Will Shoppers Ever Stop Second-Guessing AI Brand Recommendations?
A recent Idea Grove study unearthed an interesting and significant statistic: When consumers are presented with an unknown brand following an AI recommendation, nearly all of them (98%) pivoted to verify that recommendation from other trusted sources.
The study, “How Consumers Verify AI-Recommended Brands,” outlined that despite massive effort, energy, and spend being allocated to AI ranking and optimization coming from brands and retailers, the average shopper is still highly skeptical of the results generated by artificial intelligence models.
“The other 98% go looking for something more: reviews, search rankings, press coverage, a website that holds up. The AI recommendation opens the door. What’s on the other side of it determines whether anyone walks through,” the study authors reported.
Other interesting findings pulled from the report:
- Customer reviews are the No. 1 trust signal after AI recommendations: Respondents ranked customer reviews in the top slot (78%) regarding trust signals following an AI brand or product recommendation, even though these can also be subject to fraud or misrepresentation. Next were Google rankings (71%), business longevity (69%), and press coverage (58%).
- Nearly half of U.S. shoppers unaware that AI recommendations are often influenced by agencies: About 48% of those polled did not know that hired agencies were frequently paid to influence AI results, with that stat increasing to 65% among older Americans.

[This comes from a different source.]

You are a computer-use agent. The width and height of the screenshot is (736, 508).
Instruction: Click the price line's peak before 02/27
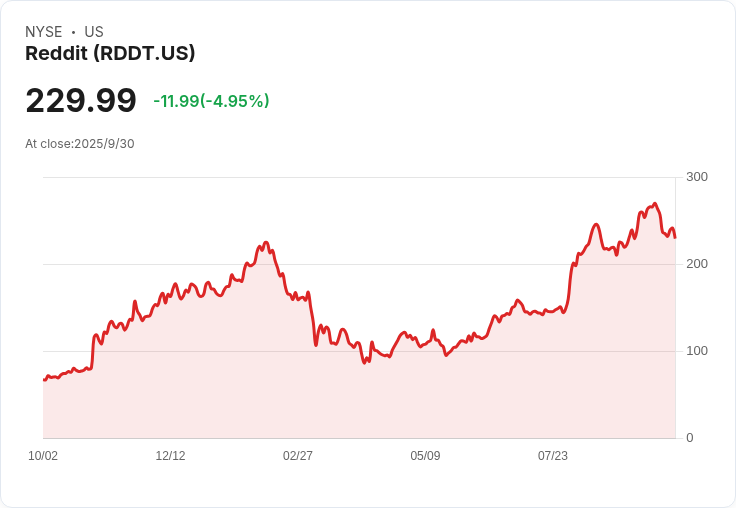[x=265, y=242]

- A generational trust and usage divide exists: While over two-thirds of Gen Zers use ChatGPT for brand research (compared to just 30% of baby boomers), when it comes to trust, younger shoppers are more likely to trust AI recommendations (43% of zoomers and 39% of millennials, versus 18% of boomers).

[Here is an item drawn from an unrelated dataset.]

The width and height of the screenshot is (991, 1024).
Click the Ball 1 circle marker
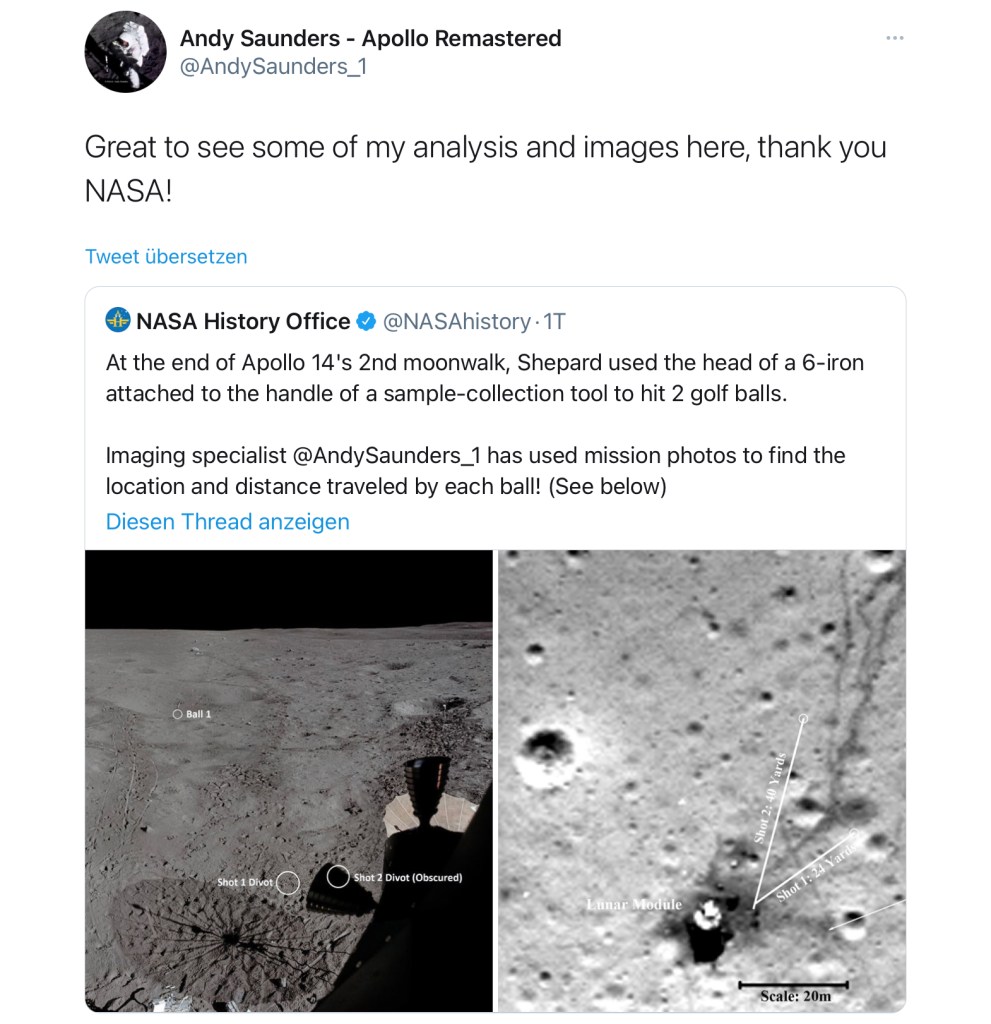(177, 715)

Skepticism Over AI Brand, Product Recommendations Remains High, But Shows Signs of Abating
Overall skepticism was quite high across the board, regardless of demographic concerns, although that trust is growing, particularly with younger consumers — a third (32%) of respondents indicate that they trust AI brand recommendations more than they had a year prior, while just 16% indicated less trust versus last year. A majority (52%) were not persuaded in one direction or the other.
The largest bloc? Described as pragmatic skeptics (40%) by Idea Grove, these shoppers find AI useful but remain skeptical. Next up: those more skeptical, who believe that certain brands may have “gamed” the algorithm to present themselves in a more positive light (27%). A full 19% said they do not trust AI recommendations whatsoever, while the smallest cohort (15%) placed their faith in AI recommendations as being the best options.

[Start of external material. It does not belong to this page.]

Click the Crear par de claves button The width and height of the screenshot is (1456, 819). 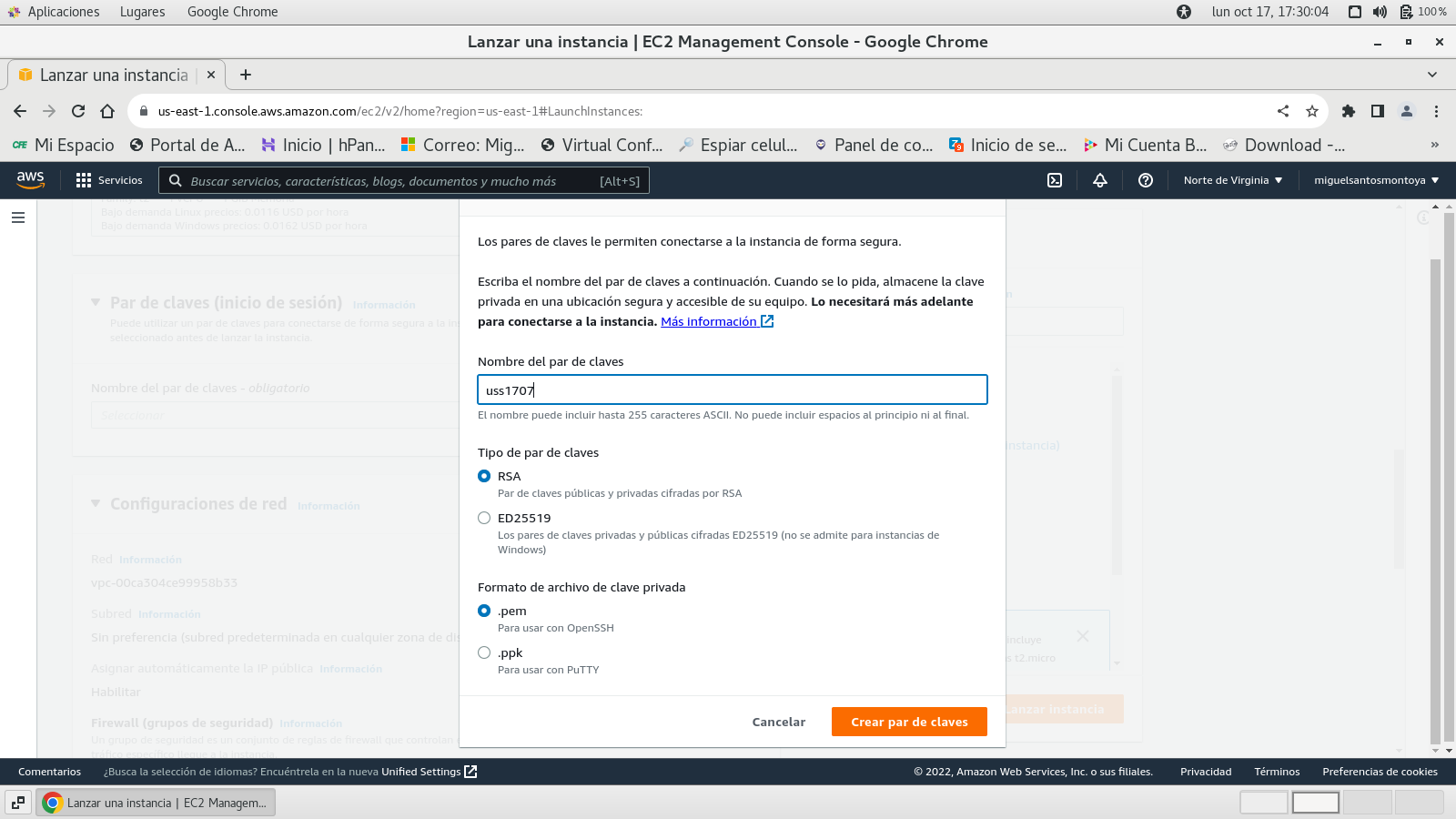tap(909, 722)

“AI is changing where people start their brand research, but it hasn’t changed what convinces them to buy,” said Scott Baradell, founder and CEO of Idea Grove.
“Consumers treat an AI recommendation as a starting point, then fall back on the same signals that have always built trust — reviews, press coverage, search rankings, a credible web presence. What’s striking is that AI systems themselves were trained on those same signals. The evidence that makes a brand credible to a careful human buyer is the same evidence that makes it credible to the machines. A recommendation opens the door. What brands have built before that moment determines whether anyone walks through it,” he added.